An infrastructure for adoption

It’s important that your infrastructure is designed to support the expected workload. BIM places new demands on your infrastructure. Most obviously, if you want to undertake collaborative BIM, you must have the network to support the exchange of data internally and externally. This will typically involve having a reliable internet connection, robust internal networking, and an internal server. For a small office, the server doesn’t have to be especially powerful. At a minimum, we recommend 16GB of memory, a 2.6GHz four-core Intel® Xeon® processor, and a couple of terabytes of storage. HP sells a range of servers targeted at small to medium businesses. The HP ProLiant ML350e is a great choice because it doesn’t require any special cooling or housing. You can just set it up in the corner of your office and have it serve the BIM files.

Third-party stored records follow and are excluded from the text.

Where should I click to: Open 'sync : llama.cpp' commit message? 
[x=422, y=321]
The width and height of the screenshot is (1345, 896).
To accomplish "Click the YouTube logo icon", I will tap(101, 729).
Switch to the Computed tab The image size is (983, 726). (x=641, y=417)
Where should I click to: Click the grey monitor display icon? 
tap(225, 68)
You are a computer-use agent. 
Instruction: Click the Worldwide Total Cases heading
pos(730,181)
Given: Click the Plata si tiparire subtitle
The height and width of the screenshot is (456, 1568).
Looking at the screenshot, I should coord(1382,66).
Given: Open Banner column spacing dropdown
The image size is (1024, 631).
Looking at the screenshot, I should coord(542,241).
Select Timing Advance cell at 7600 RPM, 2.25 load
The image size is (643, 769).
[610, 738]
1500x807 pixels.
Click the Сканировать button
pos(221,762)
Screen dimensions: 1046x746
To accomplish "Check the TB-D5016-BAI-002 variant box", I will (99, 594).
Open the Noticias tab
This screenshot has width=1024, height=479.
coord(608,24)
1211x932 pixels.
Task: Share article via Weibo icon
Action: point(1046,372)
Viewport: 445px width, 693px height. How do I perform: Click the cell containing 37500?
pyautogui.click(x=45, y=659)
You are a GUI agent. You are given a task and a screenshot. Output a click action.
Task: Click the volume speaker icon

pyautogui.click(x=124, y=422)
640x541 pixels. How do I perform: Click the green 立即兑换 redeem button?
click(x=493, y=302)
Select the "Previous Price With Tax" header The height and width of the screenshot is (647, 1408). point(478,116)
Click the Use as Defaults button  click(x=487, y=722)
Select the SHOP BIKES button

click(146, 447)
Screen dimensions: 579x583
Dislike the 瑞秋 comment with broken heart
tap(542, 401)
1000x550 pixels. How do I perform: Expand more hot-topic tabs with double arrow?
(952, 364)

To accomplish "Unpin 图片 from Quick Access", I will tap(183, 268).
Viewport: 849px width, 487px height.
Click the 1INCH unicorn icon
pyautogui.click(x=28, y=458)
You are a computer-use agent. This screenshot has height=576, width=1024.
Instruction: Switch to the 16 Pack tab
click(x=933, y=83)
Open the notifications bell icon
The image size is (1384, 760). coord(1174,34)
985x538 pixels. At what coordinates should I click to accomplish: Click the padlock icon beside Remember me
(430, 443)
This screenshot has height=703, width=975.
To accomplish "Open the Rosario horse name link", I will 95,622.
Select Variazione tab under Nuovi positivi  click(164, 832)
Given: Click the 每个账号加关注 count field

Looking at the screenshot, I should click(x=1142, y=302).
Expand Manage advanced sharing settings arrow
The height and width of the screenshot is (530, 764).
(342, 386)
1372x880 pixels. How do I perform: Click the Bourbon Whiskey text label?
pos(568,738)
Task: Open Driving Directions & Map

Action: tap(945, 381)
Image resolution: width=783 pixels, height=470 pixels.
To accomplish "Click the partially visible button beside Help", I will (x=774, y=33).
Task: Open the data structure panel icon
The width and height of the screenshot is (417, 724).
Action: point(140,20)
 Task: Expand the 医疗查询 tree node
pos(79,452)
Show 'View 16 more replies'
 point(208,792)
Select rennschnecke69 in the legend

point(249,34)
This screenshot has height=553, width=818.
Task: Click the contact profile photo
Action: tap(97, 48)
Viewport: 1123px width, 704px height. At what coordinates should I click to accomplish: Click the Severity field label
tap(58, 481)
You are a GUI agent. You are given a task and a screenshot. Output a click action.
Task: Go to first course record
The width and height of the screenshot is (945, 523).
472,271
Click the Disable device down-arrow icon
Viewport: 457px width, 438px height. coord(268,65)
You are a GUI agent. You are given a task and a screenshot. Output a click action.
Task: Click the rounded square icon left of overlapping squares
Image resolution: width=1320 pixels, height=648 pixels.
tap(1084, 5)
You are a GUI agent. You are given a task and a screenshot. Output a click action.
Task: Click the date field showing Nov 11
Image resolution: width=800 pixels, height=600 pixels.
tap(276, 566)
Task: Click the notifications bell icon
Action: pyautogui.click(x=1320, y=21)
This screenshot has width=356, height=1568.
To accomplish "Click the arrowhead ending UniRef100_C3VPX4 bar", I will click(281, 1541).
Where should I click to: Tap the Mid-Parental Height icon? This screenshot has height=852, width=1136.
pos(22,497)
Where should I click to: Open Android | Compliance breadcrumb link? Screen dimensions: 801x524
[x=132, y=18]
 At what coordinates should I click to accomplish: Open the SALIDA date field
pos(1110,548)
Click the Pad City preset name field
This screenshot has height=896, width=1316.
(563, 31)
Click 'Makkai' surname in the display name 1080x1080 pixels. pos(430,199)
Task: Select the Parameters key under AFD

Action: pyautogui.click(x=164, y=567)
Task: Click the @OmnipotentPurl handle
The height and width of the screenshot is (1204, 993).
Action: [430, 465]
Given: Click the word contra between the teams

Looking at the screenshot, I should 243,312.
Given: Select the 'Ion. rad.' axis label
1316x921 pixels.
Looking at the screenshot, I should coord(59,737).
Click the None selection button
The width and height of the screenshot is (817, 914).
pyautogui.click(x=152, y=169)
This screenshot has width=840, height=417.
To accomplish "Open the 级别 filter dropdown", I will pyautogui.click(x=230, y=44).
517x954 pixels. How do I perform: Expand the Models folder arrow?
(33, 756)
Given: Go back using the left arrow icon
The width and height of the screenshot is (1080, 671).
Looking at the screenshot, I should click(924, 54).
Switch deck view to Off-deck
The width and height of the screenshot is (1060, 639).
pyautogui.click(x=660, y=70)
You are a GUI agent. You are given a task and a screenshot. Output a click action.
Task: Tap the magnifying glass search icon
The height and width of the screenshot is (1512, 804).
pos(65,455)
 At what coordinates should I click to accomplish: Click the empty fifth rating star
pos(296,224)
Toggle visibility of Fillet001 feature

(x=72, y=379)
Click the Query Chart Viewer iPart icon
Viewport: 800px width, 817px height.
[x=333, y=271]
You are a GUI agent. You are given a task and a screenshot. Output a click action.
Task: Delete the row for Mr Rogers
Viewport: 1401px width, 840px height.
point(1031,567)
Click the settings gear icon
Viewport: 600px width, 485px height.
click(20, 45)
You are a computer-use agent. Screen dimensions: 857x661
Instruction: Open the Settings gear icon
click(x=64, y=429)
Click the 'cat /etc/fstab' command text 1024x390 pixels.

In addition, it is important to have the right desktop computers. BIM places significantly more demands on your hardware when compared to traditional 2d CAD drafting. Look for workstations that have been certified to run your Autodesk software. They should include SSDs for fast file opening, at least 16GB of RAM, a mid-range GPU, and a fast Intel Xeon processor. For more help selecting your workstations, see HP’s and CASE’s previous AUGI article from April 2014 on hardware configurations for Revit: .

With this infrastructure in place, and a couple of “lonely BIM” projects under your belt, even your small firm can be prepared for the 2016 deadline.